== Document excerpt ==
United States District Court, D. Massachusetts

March 21, 2019

AUCTUS FUND, LLC, Plaintiff,
ERHC Energy, Inc, Defendant.



         This case concerns Defendant ERHC Energy, Inc.'s (“ERHC”) alleged breach of an obligation to make payments pursuant to two securities purchase agreements and associated convertible promissory notes. Plaintiff Auctus Fund, LLC (“Auctus”) holds the notes and filed this lawsuit to recover its damages. ERHC was served with process but has not appeared. [ECF No. 4]. Auctus now moves for a default judgment awarding damages, attorney's fees, costs, and injunctive relief. [See ECF No. 7]. For the reasons discussed below, default judgment shall enter for $440, 644.87.


         On February 2, 2018, Auctus filed this action against ERHC, alleging breach of contract (“Count I”), breach of the implied covenant of good faith and fair dealing (“Count II”), unjust enrichment (“Count III”), breach of fiduciary duty (“Count IV”), fraud and deceit (“Count V”), negligent misrepresentation (“Count VI”), and violation of the Massachusetts Consumer Protection Act, Mass. Gen. Laws ch. 93A §§ 2, 11, (“Count VII”). [ECF No. 1 (“Complaint” or “Compl.”)]. On February 8, 2018, ERHC was served with a summons and copy of the complaint. See [ECF No. 4].
===
To do:
(1) In the court opinion, on what date was ERHC served with a summons and a copy of the complaint?
(2) Set down the passage of the court opinion starting at "On February 2, 2018, Auctus" and ending at "See [ECF No. 4].".
(3) Resume the court opinion in the Auctus Fund case against ERHC Energy from the point at which it stops.
The records bear no relation to the court opinion.
== Information shown ==
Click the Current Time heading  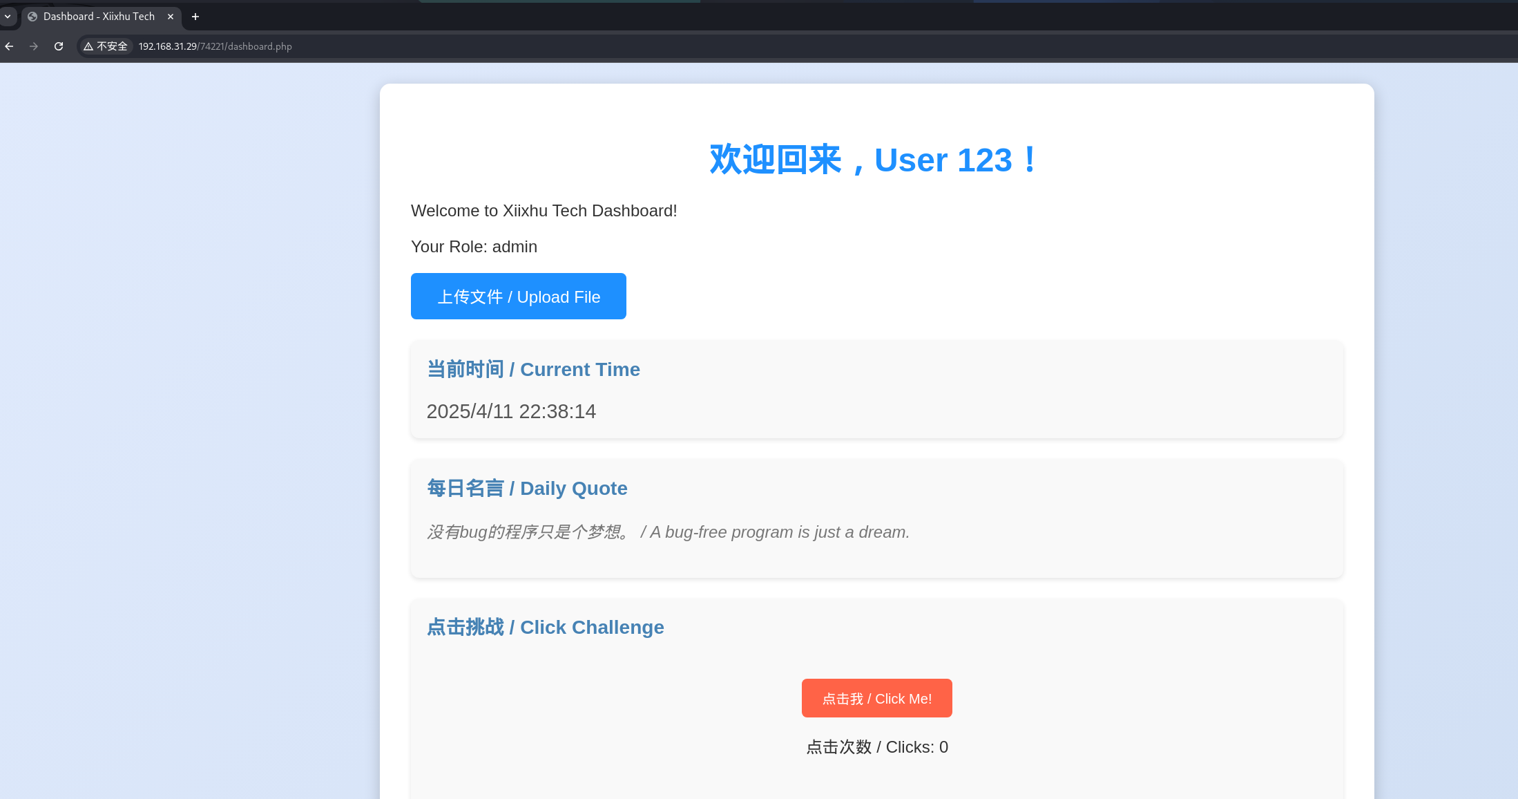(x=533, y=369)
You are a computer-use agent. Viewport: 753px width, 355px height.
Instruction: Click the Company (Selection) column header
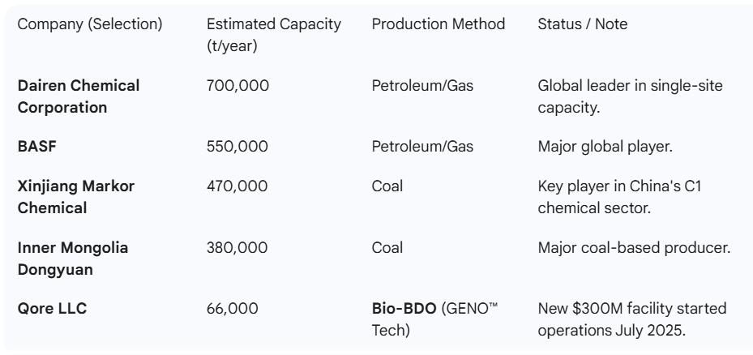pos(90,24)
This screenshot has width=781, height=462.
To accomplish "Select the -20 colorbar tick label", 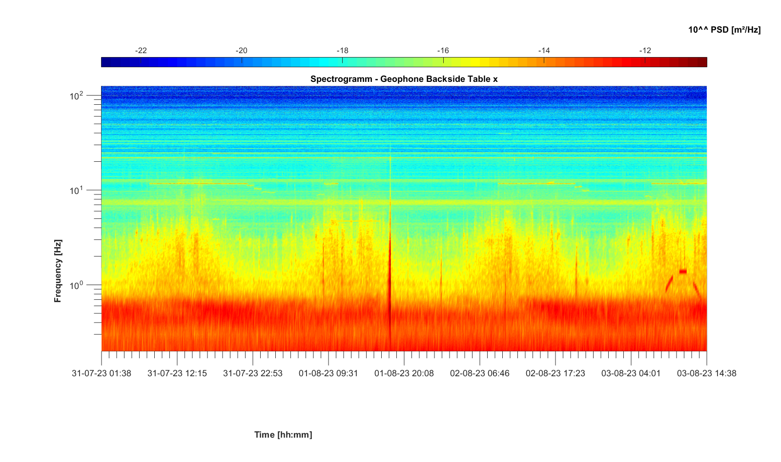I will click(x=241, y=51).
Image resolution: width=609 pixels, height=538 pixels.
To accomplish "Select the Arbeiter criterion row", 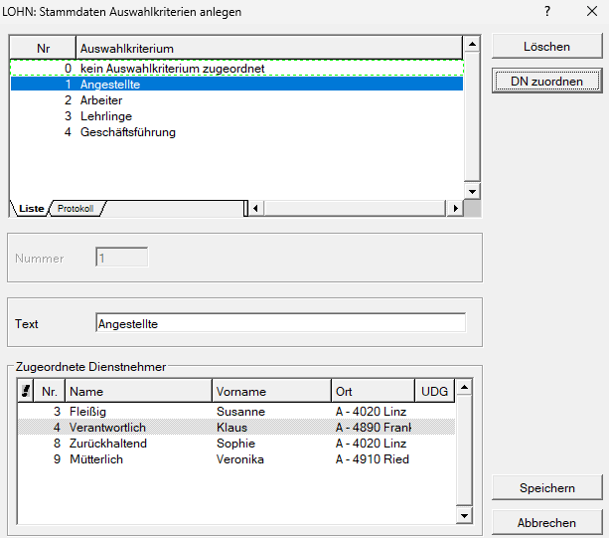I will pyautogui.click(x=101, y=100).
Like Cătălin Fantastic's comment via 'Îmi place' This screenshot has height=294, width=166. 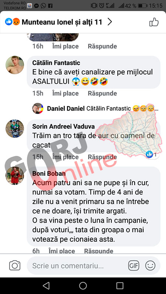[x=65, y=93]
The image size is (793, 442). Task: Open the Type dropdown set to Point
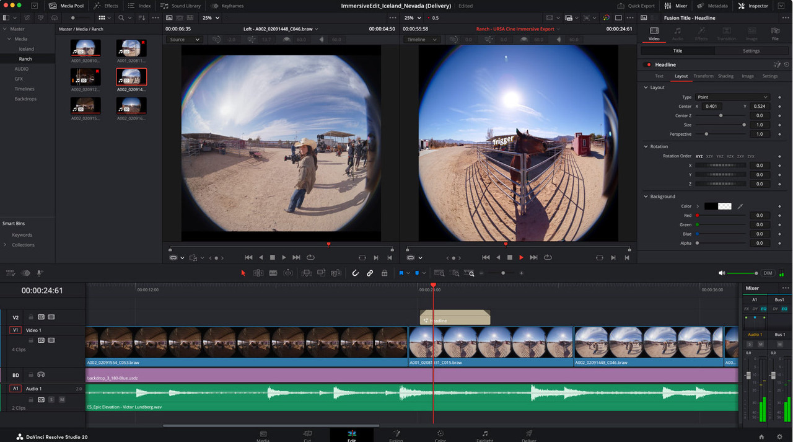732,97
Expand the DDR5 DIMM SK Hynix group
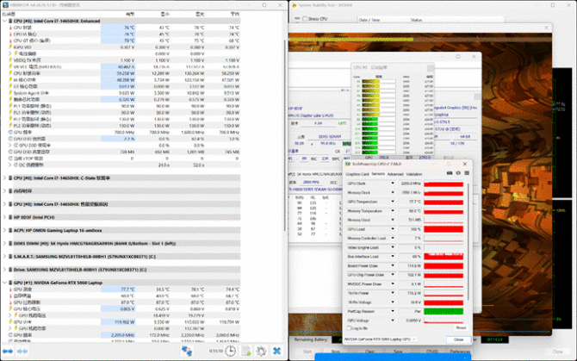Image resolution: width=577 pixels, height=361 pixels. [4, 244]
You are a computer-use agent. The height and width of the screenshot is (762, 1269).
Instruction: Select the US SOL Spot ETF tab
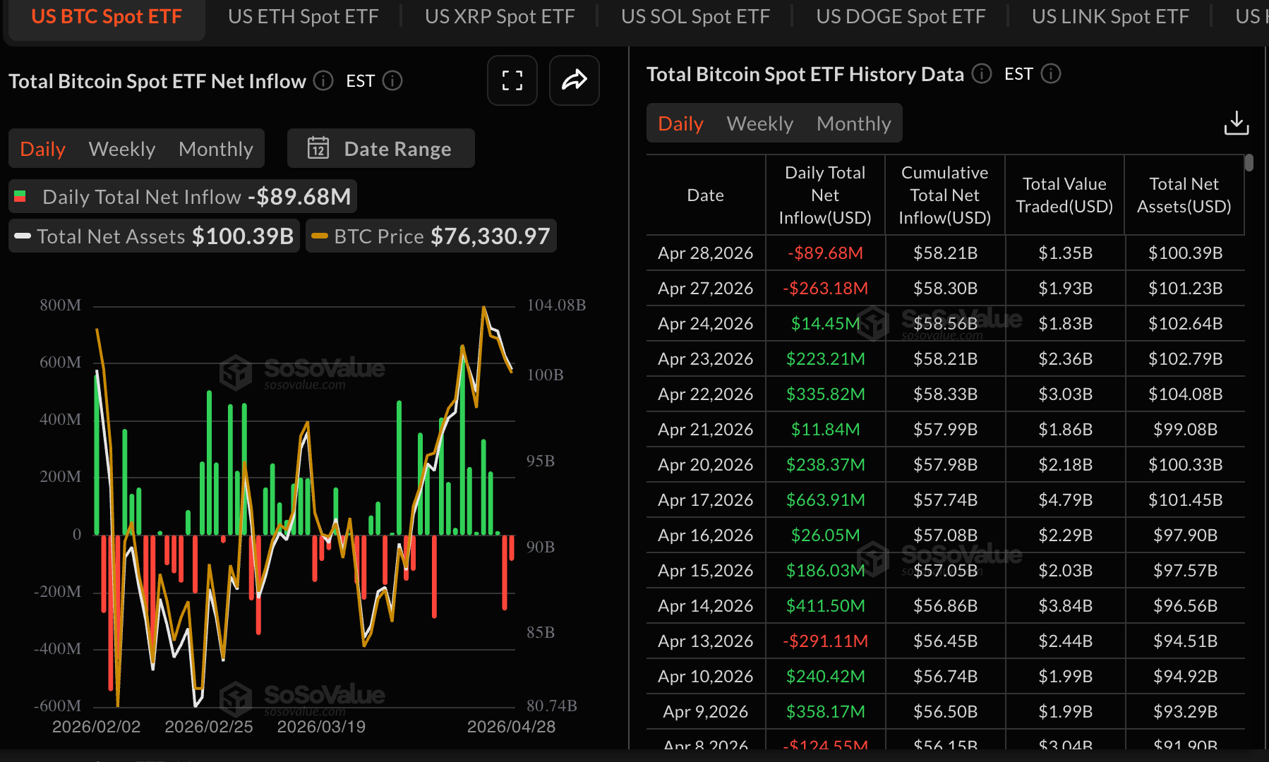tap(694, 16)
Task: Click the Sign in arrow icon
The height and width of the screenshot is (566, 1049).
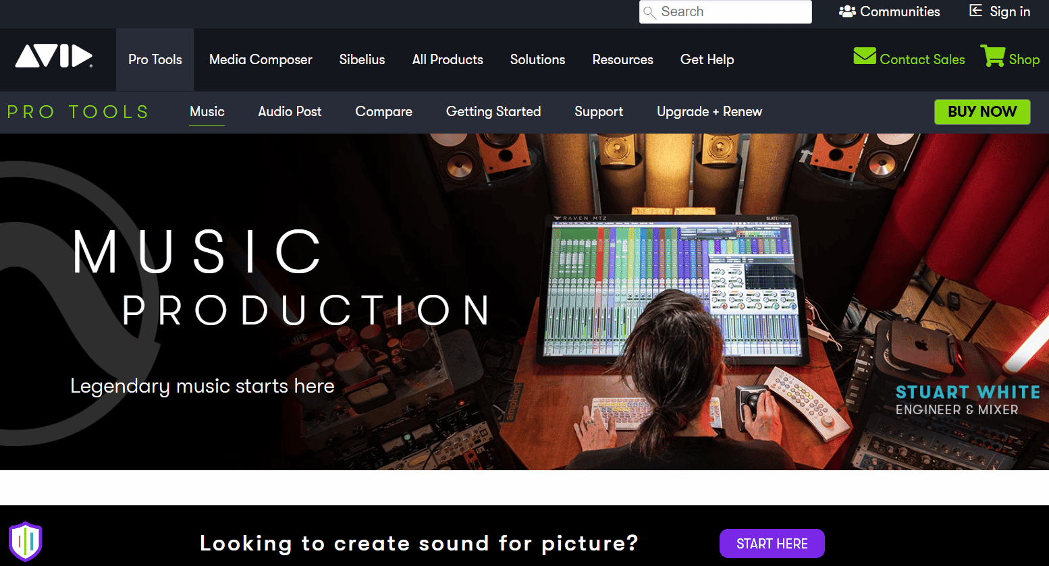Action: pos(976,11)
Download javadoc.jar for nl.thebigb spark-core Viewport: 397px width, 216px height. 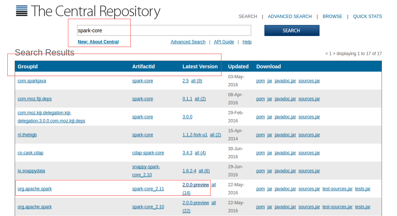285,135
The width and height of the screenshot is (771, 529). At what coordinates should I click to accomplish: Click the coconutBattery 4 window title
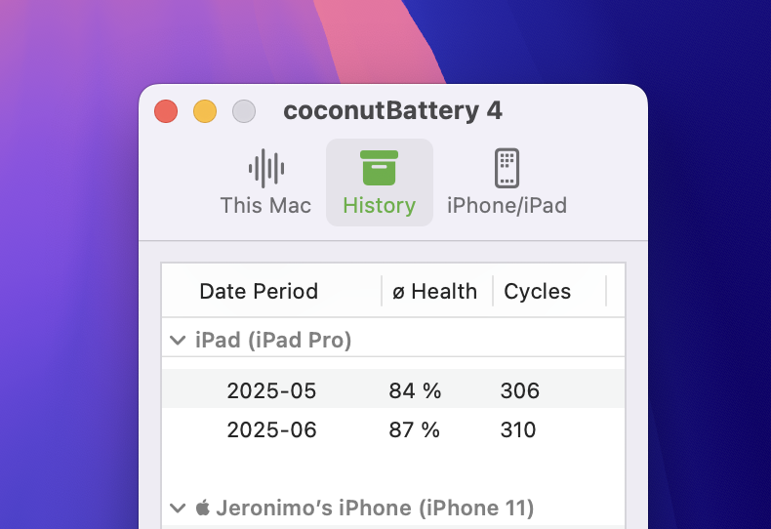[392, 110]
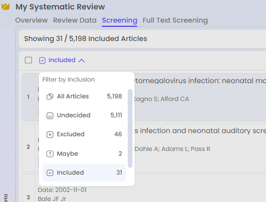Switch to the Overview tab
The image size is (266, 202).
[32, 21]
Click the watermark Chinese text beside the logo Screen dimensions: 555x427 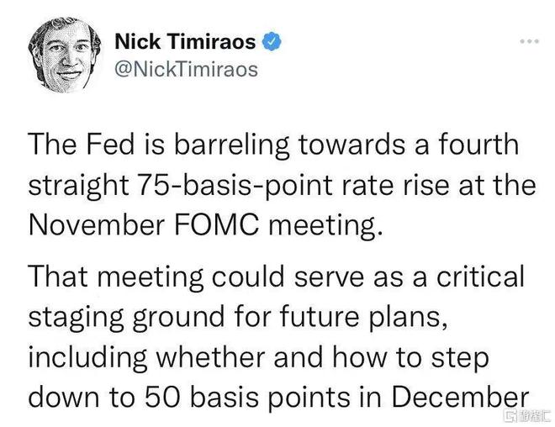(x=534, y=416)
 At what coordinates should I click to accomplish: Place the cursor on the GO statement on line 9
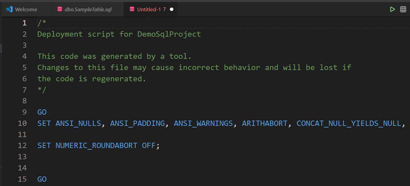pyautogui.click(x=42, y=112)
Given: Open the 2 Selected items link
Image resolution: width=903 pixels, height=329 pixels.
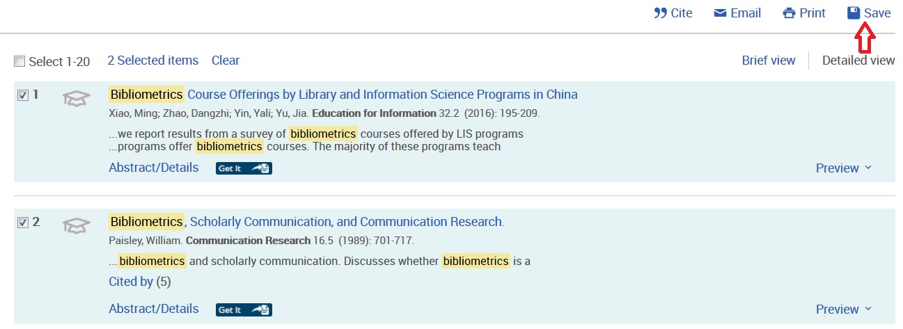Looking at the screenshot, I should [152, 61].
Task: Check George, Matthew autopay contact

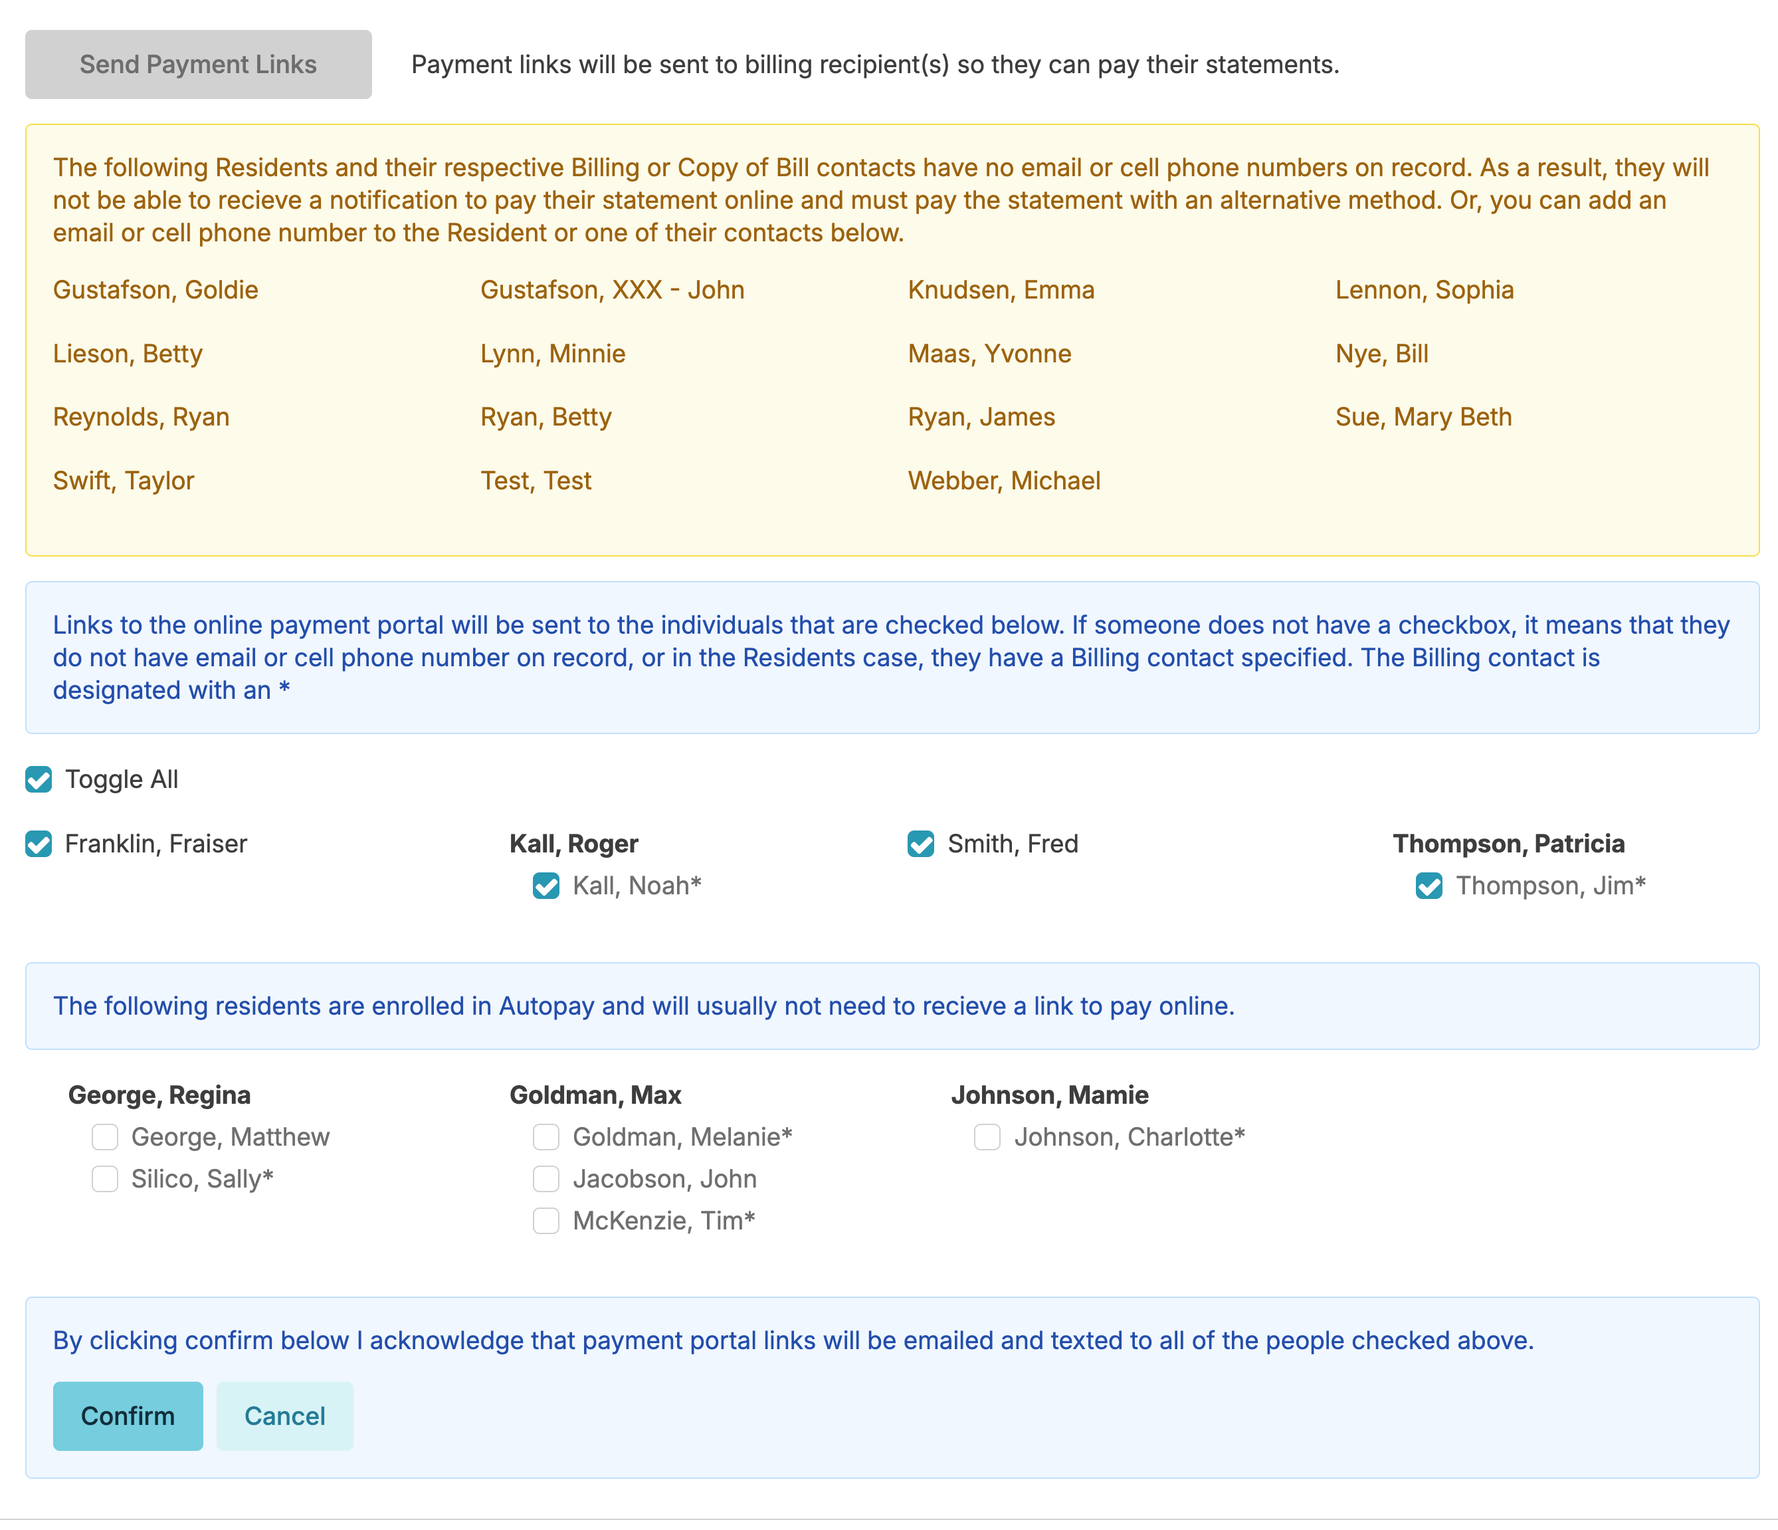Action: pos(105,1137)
===
Task answers:
(1) February 8, 2018

(2)
On February 2, 2018, Auctus filed this action against ERHC, alleging breach of contract (“Count I”), breach of the implied covenant of good faith and fair dealing (“Count II”), unjust enrichment (“Count III”), breach of fiduciary duty (“Count IV”), fraud and deceit (“Count V”), negligent misrepresentation (“Count VI”), and violation of the Massachusetts Consumer Protection Act, Mass. Gen. Laws ch. 93A §§ 2, 11, (“Count VII”). [ECF No. 1 (“Complaint” or “Compl.”)]. On February 8, 2018, ERHC was served with a summons and copy of the complaint. See [ECF No. 4].

(3)
         Auctus then took no action for nearly a year. On January 16, 2019, the Court ordered Auctus to show cause as to why the case should not be dismissed for failure to prosecute, or to file a motion for default. [ECF No. 5]. On January 28, 2019, Auctus filed the instant Amended Motion for Default Judgment, which seeks compensatory damages of $433, 548.62, punitive damages of $1, 300, 645.86 pursuant to its Chapter 93A claim, $6, 631.25 in attorneys' fees, $465.00 in costs, and injunctive relief. [ECF Nos. 7, 7-14, 8]. On March 14, 2019, the Court requested that Auctus file a motion for entry of default pursuant to Federal Rule of Civil Procedure 55(a). [ECF No. 10]. On March 19, 2019, Auctus filed a request for notice of default. [ECF No. 11]. On March 21, 2019, the clerk entered a default. [ECF No. 12].


         Under Federal Rule of Civil Procedure 55, an entry of default against a Defendant constitutes an admission of liability. Sec. & Exch. Comm'n v. Esposito, 260 F.Supp.3d 79, 84 (D. Mass. 2017) (quoting Vazquez-Baldonado v. Domenech, 792 F.Supp.2d 218, 221 (D.P.R. 2011)). ERHC is therefore “taken to have conceded the truth of the factual allegations in the complaint as establishing the grounds for liability.” Id. (quoting In re The Home Rests., Inc., 285 F.3d 111, 114 (1st Cir. 2002)). “On a motion for a default judgment, however, it is appropriate to independently ‘examine a plaintiff's complaint, taking all well-pleaded factual allegations as true, to determine whether it alleges a cause of action.'” Id. (quoting Ramos- Falcon v. Autoridad de Energia Electrica, 301 F.3d 1, 2 (1st Cir. 2002)). Accordingly, the following summary of facts is drawn primarily from the Complaint.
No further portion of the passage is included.